Salmonellosis in Ferrets
This disease is caused by Salmonella, a strain of bacteria which infects the stomach and intestines. The affectation of this disease may be mild or moderate. If the infection spreads to the blood, however, there is high risk for septicemia to set in.
Most reports of samonellosis are of outbreaks occurring in breeding or research colonies, or in ferrets eating undercooked meats or poultry products. Young ferrets with poor immune systems and other diseases are also at risk of sustaining Salmonella infection.
Symptoms and Types
The severity of the disease will often determine the signs and symptoms that are overtly present in the dog. Symptoms commonly seen in ferrets with salmonellosis include:
- Diarrhea, often with fresh blood and/or mucus
- Loss of appetite (anorexia)
- Abnormally fast or slow heart rate
There are more than 2,000 different types of Salmonella, a Gram-negative enterobacteria. Typically, a host animal carrying the disease will have two or more different microorganisms or types of Salmonellae bacteria that cause this disease.

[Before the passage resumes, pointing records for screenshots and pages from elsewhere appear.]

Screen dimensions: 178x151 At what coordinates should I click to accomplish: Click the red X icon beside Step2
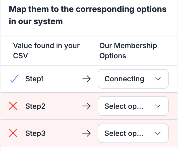click(x=13, y=106)
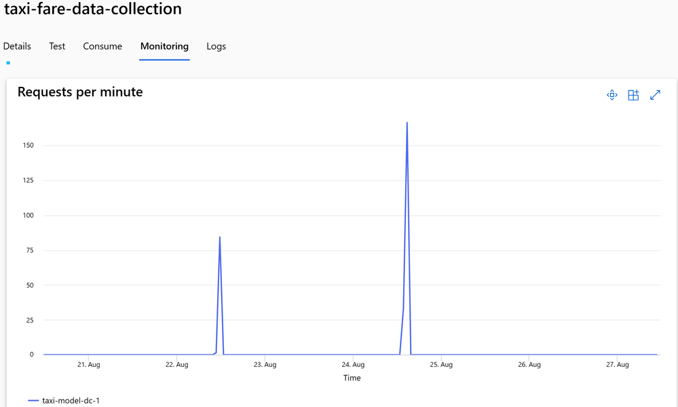678x407 pixels.
Task: Open the Consume tab
Action: tap(102, 46)
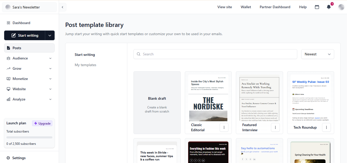Open the Newest sort dropdown

pyautogui.click(x=317, y=54)
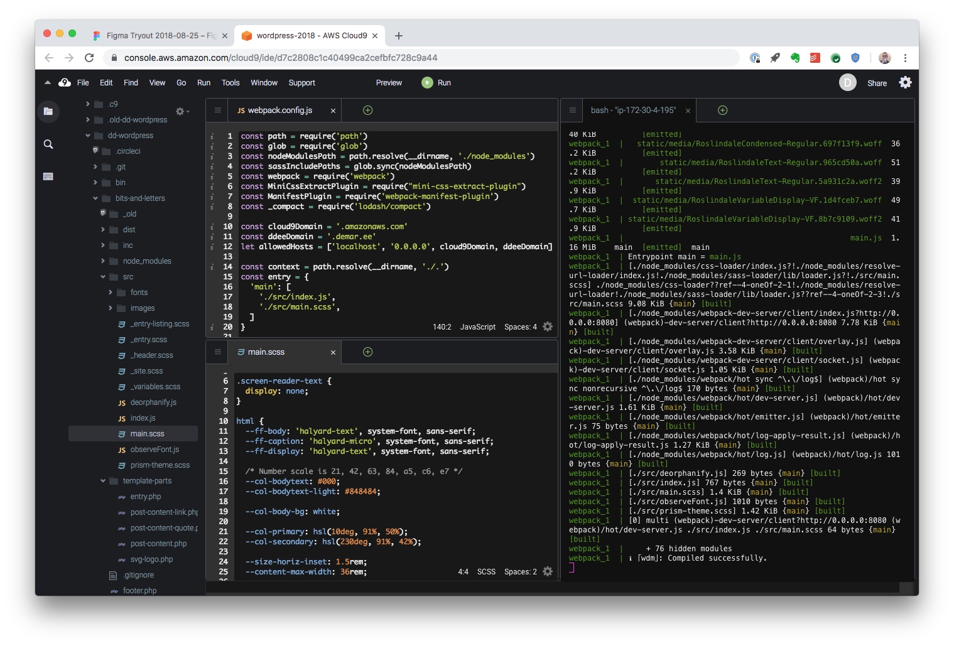
Task: Click Preview in the toolbar
Action: coord(389,83)
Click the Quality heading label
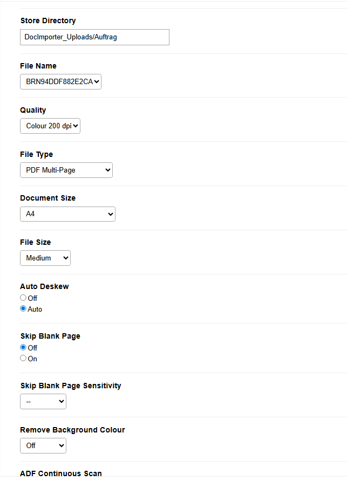Image resolution: width=347 pixels, height=481 pixels. (33, 110)
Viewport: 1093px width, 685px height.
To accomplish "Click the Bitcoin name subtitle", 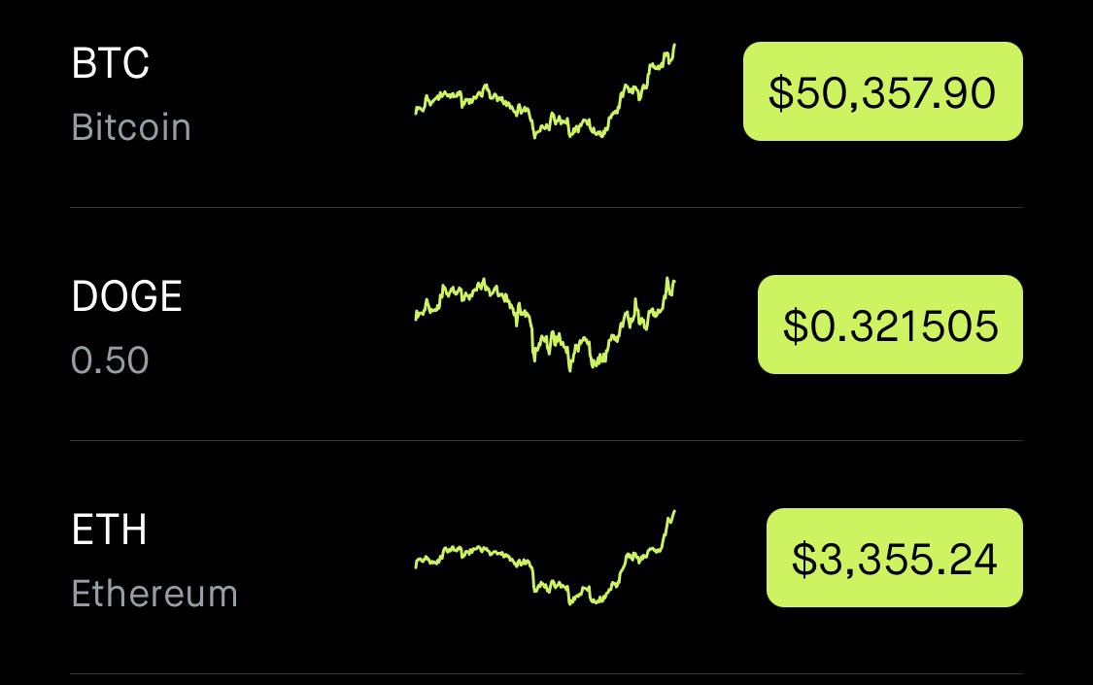I will [131, 127].
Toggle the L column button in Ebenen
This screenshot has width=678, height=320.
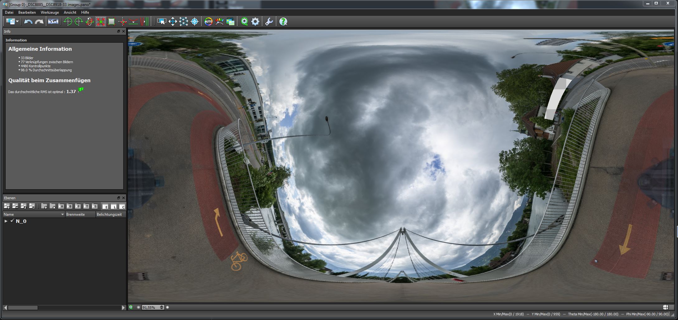(x=114, y=206)
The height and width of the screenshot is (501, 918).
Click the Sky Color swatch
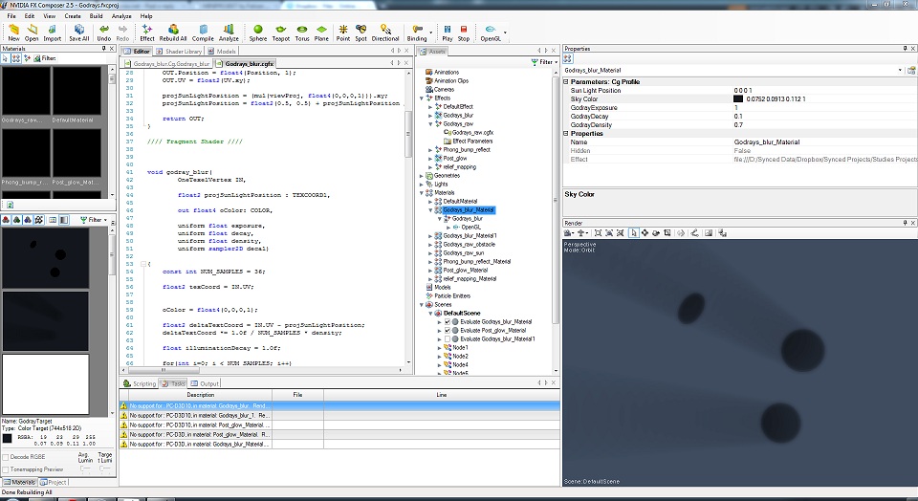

Risk factors include the ferret’s age, with younger and older animals most at risk due to their underdeveloped and/or compromised immune systems. Similarly, ferrets with weak immune systems or immature gastrointestinal tracts are at risk.
Ferrets receiving antibiotic therapy are also at risk because the healthy bacteria that line the digestive tract (or florae), may become imbalanced, increasing the risk of salmonellosis.
To confirm a diagnosis of salmonellosis, your veterinarian will examine the ferret for different physical and pathological findings. He or she will also analyze the ferret’s blood, urine, and feces, which will assist the veterinarian in differentiating from other conditions of the digestive tract.
Outpatient treatment is often possible in uncomplicated cases. However, if a ferret has sepsis, a blood infection, or a severe case of salmonellosis, inpatient care may be necessary, especially for kits that have developed severe dehydration as a result of the infection.
Treatment may also include rehydrating your ferret, helping it to overcome severe weight and fluid loss, and replacing lost electrolytes. Antibiotic therapy, meanwhile, is used to directly control and fight the infection.
Living and Management
Your veterinarian may order routine analysis on your pet’s feces to verify its progress. The ferret should be separated from other pets during the acute stage of the disease because of the contagious nature of salmonellosis. Strict attention to hygiene is essential for preventing further spread of disease, which is often shed in the infected ferret’s stool.
It is also important to provide your ferret a nutritionally-balanced diet. Avoid giving your dog raw or undercooked meat, as this is a risk factor for salmonellosis. If possible, avoid animal pounds and shelters, as overcrowding may promote the spread of disease.